:: Data provided

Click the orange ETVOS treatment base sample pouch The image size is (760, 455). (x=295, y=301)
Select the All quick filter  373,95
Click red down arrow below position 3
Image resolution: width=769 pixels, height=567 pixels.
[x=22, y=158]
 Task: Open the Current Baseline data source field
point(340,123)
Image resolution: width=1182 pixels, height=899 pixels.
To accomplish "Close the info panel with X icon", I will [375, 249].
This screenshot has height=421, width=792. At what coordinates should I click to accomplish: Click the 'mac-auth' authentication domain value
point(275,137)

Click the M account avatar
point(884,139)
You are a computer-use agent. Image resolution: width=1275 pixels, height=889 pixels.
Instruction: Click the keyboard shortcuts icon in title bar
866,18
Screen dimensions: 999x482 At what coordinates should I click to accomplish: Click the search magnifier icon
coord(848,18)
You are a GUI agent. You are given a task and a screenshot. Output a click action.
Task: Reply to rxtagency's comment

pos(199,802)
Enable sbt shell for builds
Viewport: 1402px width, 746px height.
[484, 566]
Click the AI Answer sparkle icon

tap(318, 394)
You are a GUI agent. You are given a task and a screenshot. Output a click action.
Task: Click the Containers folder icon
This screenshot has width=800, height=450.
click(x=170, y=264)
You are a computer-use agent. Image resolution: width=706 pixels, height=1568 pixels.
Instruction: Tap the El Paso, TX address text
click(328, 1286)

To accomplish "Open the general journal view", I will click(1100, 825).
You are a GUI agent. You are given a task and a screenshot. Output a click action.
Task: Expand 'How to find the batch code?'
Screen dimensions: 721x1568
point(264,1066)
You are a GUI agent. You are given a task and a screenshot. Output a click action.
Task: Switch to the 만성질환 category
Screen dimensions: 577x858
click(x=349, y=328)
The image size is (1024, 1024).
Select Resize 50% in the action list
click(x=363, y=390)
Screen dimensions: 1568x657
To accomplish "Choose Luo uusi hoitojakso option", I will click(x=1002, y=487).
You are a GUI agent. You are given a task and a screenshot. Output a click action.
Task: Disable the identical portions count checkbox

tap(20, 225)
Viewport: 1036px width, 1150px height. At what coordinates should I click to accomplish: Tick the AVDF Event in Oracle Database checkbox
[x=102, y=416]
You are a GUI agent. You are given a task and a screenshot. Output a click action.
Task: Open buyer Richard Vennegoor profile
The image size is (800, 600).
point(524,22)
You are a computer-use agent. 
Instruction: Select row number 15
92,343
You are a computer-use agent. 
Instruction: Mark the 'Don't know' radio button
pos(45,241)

::::

** Task prompt **
Each line of the data above containing the string "will" is to be copied.

** Reply **
To accomplish "Close the info panel with X icon", I will [375, 249].
To accomplish "Open the general journal view", I will click(1100, 825).
To accomplish "Choose Luo uusi hoitojakso option", I will click(x=1002, y=487).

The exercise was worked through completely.